Además, la piscina exterior climatizada —165 metros de longitud— se plantea como un elemento funcional para el intercambio térmico, contributivo al sistema de climatización del conjunto. Las autorizaciones ambientales se trabajaron en colaboración con la autoridad uruguaya competente, lo que, según el equipo, ayudó a priorizar soluciones de bajo impacto.
Materiales y construcción
Una de las apuestas técnicas es el uso mayoritario de mass timber: elementos estructurales prefabricados en madera maciza provenientes de procesos industriales locales. Este sistema no solo acelera la obra, sino que también retiene carbono durante la vida útil de la edificación, según sus impulsores.
Los promotores señalan que la madera se obtiene de bosques gestionados en el norte del país y que la ingeniería local adapta esos elementos para el montaje en obra, reduciendo así plazos que, con métodos tradicionales, se prolongarían considerablemente.
Cómo será vivir allí
El diseño busca reproducir la autonomía y privacidad de una casa dentro de un edificio. Entre los rasgos destacados están accesos directos desde los estacionamientos a las viviendas, una circulación vehicular organizada que evita cruces innecesarios entre residentes, y departamentos escalonados con balcones ajardinados que impiden que una unidad quede sobre otra.
Los espacios interiores incorporan ventanas de 2,90 m de altura que funcionan como solapas corredizas, facilitando la integración entre interior y exterior. Además, todas las viviendas cuentan con ventilación cruzada y gran superficie destinada a áreas comunes y amenities —más de 1.200 m²— incluyendo piscinas y zonas de recreación.

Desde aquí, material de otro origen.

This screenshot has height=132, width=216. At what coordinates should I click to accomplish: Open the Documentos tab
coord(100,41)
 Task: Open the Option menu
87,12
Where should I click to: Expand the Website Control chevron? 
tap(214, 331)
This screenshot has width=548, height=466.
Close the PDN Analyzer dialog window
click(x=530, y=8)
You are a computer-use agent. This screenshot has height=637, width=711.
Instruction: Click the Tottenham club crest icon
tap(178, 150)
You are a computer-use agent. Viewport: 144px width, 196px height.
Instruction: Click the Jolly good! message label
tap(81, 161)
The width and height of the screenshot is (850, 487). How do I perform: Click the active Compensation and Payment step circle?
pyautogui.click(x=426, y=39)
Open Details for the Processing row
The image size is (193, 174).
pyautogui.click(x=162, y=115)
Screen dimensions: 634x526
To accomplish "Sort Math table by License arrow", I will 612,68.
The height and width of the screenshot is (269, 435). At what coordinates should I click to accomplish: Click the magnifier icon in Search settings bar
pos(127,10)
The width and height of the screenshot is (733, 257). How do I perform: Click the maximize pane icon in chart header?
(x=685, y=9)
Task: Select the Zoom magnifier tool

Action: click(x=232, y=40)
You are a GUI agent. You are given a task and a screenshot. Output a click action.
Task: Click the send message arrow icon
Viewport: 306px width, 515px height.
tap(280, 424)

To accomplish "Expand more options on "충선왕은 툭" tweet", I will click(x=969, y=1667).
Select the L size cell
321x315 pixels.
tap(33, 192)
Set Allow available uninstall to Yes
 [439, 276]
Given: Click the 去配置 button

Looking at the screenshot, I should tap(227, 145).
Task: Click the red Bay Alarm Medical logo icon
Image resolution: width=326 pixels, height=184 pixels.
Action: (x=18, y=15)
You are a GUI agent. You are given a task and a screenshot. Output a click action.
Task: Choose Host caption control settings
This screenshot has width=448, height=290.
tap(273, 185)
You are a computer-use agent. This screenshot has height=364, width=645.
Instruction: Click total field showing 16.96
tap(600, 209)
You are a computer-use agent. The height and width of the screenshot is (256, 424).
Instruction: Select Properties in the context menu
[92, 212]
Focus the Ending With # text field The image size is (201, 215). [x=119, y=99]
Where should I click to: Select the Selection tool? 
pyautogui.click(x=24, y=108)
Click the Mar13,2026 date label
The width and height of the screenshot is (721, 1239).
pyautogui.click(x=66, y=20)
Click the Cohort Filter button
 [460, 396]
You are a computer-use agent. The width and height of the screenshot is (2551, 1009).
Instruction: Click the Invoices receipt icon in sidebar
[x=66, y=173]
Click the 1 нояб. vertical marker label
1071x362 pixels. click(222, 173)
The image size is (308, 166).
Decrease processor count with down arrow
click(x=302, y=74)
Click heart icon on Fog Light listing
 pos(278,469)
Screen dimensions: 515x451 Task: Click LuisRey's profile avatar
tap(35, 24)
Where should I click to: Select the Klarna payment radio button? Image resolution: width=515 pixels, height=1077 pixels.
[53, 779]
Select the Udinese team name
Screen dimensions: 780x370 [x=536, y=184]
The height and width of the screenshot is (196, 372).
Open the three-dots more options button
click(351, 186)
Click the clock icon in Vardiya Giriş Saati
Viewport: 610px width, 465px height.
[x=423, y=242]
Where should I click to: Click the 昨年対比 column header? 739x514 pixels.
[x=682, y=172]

Implicaciones para el mercado
En términos inmobiliarios, el conjunto presenta una oferta limitada en tamaño y precio dirigida a un segmento alto, con tickets que van desde la preventa hasta unidades multimillonarias. Para la ciudad y la costa, el proyecto plantea preguntas sobre la relación entre desarrollo inmobiliario, acceso público a la costa y conservación del paisaje.
Legado y mirada a largo plazo
Para Román Viñoly, Médano es más que una obra: es la culminación de un diálogo profesional y personal con su padre. El proyecto recoge criterios de durabilidad y responsabilidad que ambos consideraban imprescindibles: invertir más hoy para evitar degradación futura y asegurar un mantenimiento que preserve la calidad del edificio con el tiempo.
Román describe la continuidad del trabajo tras la pérdida de Rafael como una responsabilidad asumida con la intención de mantener la coherencia del diseño original y, al mismo tiempo, adaptarlo a las exigencias actuales en materia ambiental y constructiva.
Por qué importa ahora
Este desarrollo suma a la discusión regional sobre cómo hacer edificaciones costeras más resilientes y menos emisoras de carbono, y lo hace combinando tecnologías constructivas locales con estrategias de paisaje. Si logra cumplir sus objetivos técnicos y ambientales, podría servir como caso de referencia para futuros proyectos en América Latina.
En resumen, Médano apuesta por un modelo híbrido: la experiencia habitacional de una casa con la escala y servicios de un edificio, sustentado en soluciones que buscan minimizar impacto y maximizar eficiencia energética.